Task item — Type the entries out once more. Match them exactly.

Segment Open

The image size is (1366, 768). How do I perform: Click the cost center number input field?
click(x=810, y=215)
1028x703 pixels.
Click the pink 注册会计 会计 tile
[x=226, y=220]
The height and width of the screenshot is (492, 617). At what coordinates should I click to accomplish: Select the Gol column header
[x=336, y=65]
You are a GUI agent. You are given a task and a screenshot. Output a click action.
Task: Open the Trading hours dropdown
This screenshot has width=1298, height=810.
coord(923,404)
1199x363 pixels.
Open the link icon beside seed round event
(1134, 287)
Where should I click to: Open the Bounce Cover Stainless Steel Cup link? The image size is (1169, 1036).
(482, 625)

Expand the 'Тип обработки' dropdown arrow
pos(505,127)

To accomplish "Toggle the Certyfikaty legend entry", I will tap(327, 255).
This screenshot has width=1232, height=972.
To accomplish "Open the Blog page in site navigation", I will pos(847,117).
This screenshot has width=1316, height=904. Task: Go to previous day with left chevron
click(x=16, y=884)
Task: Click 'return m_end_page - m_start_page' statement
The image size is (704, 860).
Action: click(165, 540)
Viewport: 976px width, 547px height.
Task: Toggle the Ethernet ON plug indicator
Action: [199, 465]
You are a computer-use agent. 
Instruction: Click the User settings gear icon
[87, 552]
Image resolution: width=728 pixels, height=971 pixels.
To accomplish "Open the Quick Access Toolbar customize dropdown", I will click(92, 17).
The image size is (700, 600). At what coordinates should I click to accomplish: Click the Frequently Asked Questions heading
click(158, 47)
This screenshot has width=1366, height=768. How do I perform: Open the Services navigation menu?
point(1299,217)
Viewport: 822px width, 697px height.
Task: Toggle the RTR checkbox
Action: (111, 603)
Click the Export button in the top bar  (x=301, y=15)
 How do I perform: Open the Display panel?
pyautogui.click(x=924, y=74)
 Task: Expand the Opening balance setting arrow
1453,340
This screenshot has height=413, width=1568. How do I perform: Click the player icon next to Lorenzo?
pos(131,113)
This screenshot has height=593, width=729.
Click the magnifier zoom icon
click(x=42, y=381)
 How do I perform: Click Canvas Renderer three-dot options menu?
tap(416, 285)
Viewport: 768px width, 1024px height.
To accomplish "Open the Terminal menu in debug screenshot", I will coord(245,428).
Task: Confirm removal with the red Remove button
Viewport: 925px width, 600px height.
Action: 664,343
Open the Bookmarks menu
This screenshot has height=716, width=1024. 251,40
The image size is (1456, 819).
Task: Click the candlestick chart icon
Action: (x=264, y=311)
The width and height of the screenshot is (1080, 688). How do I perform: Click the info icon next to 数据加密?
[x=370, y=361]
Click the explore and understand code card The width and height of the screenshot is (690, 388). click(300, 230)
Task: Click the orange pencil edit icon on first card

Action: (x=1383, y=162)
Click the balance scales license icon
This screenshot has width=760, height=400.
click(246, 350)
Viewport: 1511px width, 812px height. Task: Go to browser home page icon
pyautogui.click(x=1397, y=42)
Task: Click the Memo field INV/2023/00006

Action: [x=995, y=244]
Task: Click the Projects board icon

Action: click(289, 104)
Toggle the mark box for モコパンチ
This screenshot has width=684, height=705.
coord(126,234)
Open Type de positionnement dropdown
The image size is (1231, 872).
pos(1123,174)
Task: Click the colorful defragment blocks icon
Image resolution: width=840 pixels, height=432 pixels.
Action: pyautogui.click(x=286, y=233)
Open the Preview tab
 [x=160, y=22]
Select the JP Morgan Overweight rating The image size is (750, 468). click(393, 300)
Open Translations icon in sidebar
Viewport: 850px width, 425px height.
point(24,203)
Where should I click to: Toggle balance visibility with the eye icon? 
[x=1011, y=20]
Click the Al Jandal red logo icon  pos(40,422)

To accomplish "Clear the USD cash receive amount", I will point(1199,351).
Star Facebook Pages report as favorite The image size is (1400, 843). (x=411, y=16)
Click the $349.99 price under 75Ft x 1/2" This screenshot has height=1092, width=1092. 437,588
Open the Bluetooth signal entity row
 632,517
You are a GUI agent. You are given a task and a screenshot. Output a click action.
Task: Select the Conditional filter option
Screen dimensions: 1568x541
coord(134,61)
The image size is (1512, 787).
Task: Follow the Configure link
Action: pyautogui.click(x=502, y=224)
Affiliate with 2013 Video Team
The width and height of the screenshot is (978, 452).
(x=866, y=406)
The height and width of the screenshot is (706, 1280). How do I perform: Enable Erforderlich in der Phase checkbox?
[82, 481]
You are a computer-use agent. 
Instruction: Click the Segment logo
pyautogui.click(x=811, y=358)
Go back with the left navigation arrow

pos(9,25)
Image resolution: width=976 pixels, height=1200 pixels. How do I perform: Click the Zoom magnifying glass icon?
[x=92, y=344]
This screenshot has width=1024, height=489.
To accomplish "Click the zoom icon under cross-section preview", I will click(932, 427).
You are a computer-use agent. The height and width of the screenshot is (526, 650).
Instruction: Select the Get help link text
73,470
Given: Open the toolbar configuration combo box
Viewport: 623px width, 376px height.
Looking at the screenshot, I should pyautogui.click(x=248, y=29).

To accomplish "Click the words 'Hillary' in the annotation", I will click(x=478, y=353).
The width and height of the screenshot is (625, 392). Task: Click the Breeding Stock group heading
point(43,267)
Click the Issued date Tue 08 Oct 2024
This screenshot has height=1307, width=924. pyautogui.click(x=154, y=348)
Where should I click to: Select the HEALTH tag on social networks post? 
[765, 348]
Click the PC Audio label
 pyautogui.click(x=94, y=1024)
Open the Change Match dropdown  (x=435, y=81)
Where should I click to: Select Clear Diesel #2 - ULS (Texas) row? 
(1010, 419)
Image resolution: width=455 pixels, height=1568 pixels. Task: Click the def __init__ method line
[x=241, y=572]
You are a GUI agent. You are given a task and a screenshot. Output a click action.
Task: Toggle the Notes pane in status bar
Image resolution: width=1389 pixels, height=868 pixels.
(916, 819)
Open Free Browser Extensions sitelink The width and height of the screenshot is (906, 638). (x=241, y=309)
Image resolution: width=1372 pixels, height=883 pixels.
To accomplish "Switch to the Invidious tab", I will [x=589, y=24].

Segment Closed

Reply to the exercise —
The image size is (1366, 768). How do I perform: Click the cost center number input field?
click(x=810, y=215)
1028x703 pixels.
Click the pink 注册会计 会计 tile
[x=226, y=220]
The height and width of the screenshot is (492, 617). At what coordinates should I click to accomplish: Select the Gol column header
[x=336, y=65]
You are a GUI agent. You are given a task and a screenshot. Output a click action.
Task: Open the Trading hours dropdown
This screenshot has width=1298, height=810.
coord(923,404)
1199x363 pixels.
Open the link icon beside seed round event
(1134, 287)
Where should I click to: Open the Bounce Cover Stainless Steel Cup link? The image size is (1169, 1036).
(482, 625)

Expand the 'Тип обработки' dropdown arrow
pos(505,127)

To accomplish "Toggle the Certyfikaty legend entry", I will tap(327, 255).
This screenshot has width=1232, height=972.
To accomplish "Open the Blog page in site navigation", I will pos(847,117).
This screenshot has width=1316, height=904. Task: Go to previous day with left chevron
click(x=16, y=884)
Task: Click 'return m_end_page - m_start_page' statement
The image size is (704, 860).
Action: click(165, 540)
Viewport: 976px width, 547px height.
Task: Toggle the Ethernet ON plug indicator
Action: [199, 465]
You are a computer-use agent. 
Instruction: Click the User settings gear icon
[87, 552]
Image resolution: width=728 pixels, height=971 pixels.
To accomplish "Open the Quick Access Toolbar customize dropdown", I will click(92, 17).
The image size is (700, 600). At what coordinates should I click to accomplish: Click the Frequently Asked Questions heading
click(158, 47)
This screenshot has width=1366, height=768. How do I perform: Open the Services navigation menu?
point(1299,217)
Viewport: 822px width, 697px height.
Task: Toggle the RTR checkbox
Action: (111, 603)
Click the Export button in the top bar  (x=301, y=15)
 How do I perform: Open the Display panel?
pyautogui.click(x=924, y=74)
 Task: Expand the Opening balance setting arrow
1453,340
This screenshot has height=413, width=1568. How do I perform: Click the player icon next to Lorenzo?
pos(131,113)
This screenshot has height=593, width=729.
Click the magnifier zoom icon
click(x=42, y=381)
 How do I perform: Click Canvas Renderer three-dot options menu?
tap(416, 285)
Viewport: 768px width, 1024px height.
To accomplish "Open the Terminal menu in debug screenshot", I will coord(245,428).
Task: Confirm removal with the red Remove button
Viewport: 925px width, 600px height.
Action: 664,343
Open the Bookmarks menu
This screenshot has height=716, width=1024. 251,40
The image size is (1456, 819).
Task: Click the candlestick chart icon
Action: (x=264, y=311)
The width and height of the screenshot is (1080, 688). How do I perform: Click the info icon next to 数据加密?
[x=370, y=361]
Click the explore and understand code card The width and height of the screenshot is (690, 388). click(300, 230)
Task: Click the orange pencil edit icon on first card

Action: (x=1383, y=162)
Click the balance scales license icon
This screenshot has width=760, height=400.
click(246, 350)
Viewport: 1511px width, 812px height. Task: Go to browser home page icon
pyautogui.click(x=1397, y=42)
Task: Click the Memo field INV/2023/00006

Action: [x=995, y=244]
Task: Click the Projects board icon

Action: click(289, 104)
Toggle the mark box for モコパンチ
This screenshot has width=684, height=705.
coord(126,234)
Open Type de positionnement dropdown
The image size is (1231, 872).
pos(1123,174)
Task: Click the colorful defragment blocks icon
Image resolution: width=840 pixels, height=432 pixels.
Action: pyautogui.click(x=286, y=233)
Open the Preview tab
 [x=160, y=22]
Select the JP Morgan Overweight rating The image size is (750, 468). click(393, 300)
Open Translations icon in sidebar
Viewport: 850px width, 425px height.
point(24,203)
Where should I click to: Toggle balance visibility with the eye icon? 
[x=1011, y=20]
Click the Al Jandal red logo icon  pos(40,422)

To accomplish "Clear the USD cash receive amount", I will point(1199,351).
Star Facebook Pages report as favorite The image size is (1400, 843). (x=411, y=16)
Click the $349.99 price under 75Ft x 1/2" This screenshot has height=1092, width=1092. 437,588
Open the Bluetooth signal entity row
 632,517
You are a GUI agent. You are given a task and a screenshot. Output a click action.
Task: Select the Conditional filter option
Screen dimensions: 1568x541
coord(134,61)
The image size is (1512, 787).
Task: Follow the Configure link
Action: pyautogui.click(x=502, y=224)
Affiliate with 2013 Video Team
The width and height of the screenshot is (978, 452).
(x=866, y=406)
The height and width of the screenshot is (706, 1280). How do I perform: Enable Erforderlich in der Phase checkbox?
[82, 481]
You are a computer-use agent. 
Instruction: Click the Segment logo
pyautogui.click(x=811, y=358)
Go back with the left navigation arrow

pos(9,25)
Image resolution: width=976 pixels, height=1200 pixels. How do I perform: Click the Zoom magnifying glass icon?
[x=92, y=344]
This screenshot has width=1024, height=489.
To accomplish "Click the zoom icon under cross-section preview", I will click(932, 427).
You are a computer-use agent. The height and width of the screenshot is (526, 650).
Instruction: Select the Get help link text
73,470
Given: Open the toolbar configuration combo box
Viewport: 623px width, 376px height.
Looking at the screenshot, I should pyautogui.click(x=248, y=29).

To accomplish "Click the words 'Hillary' in the annotation", I will click(x=478, y=353).
The width and height of the screenshot is (625, 392). Task: Click the Breeding Stock group heading
point(43,267)
Click the Issued date Tue 08 Oct 2024
This screenshot has height=1307, width=924. pyautogui.click(x=154, y=348)
Where should I click to: Select the HEALTH tag on social networks post? 
[765, 348]
Click the PC Audio label
 pyautogui.click(x=94, y=1024)
Open the Change Match dropdown  (x=435, y=81)
Where should I click to: Select Clear Diesel #2 - ULS (Texas) row? 
(1010, 419)
Image resolution: width=455 pixels, height=1568 pixels. Task: Click the def __init__ method line
[x=241, y=572]
You are a GUI agent. You are given a task and a screenshot. Output a click action.
Task: Toggle the Notes pane in status bar
Image resolution: width=1389 pixels, height=868 pixels.
(916, 819)
Open Free Browser Extensions sitelink The width and height of the screenshot is (906, 638). (x=241, y=309)
Image resolution: width=1372 pixels, height=883 pixels.
To accomplish "Switch to the Invidious tab", I will [x=589, y=24].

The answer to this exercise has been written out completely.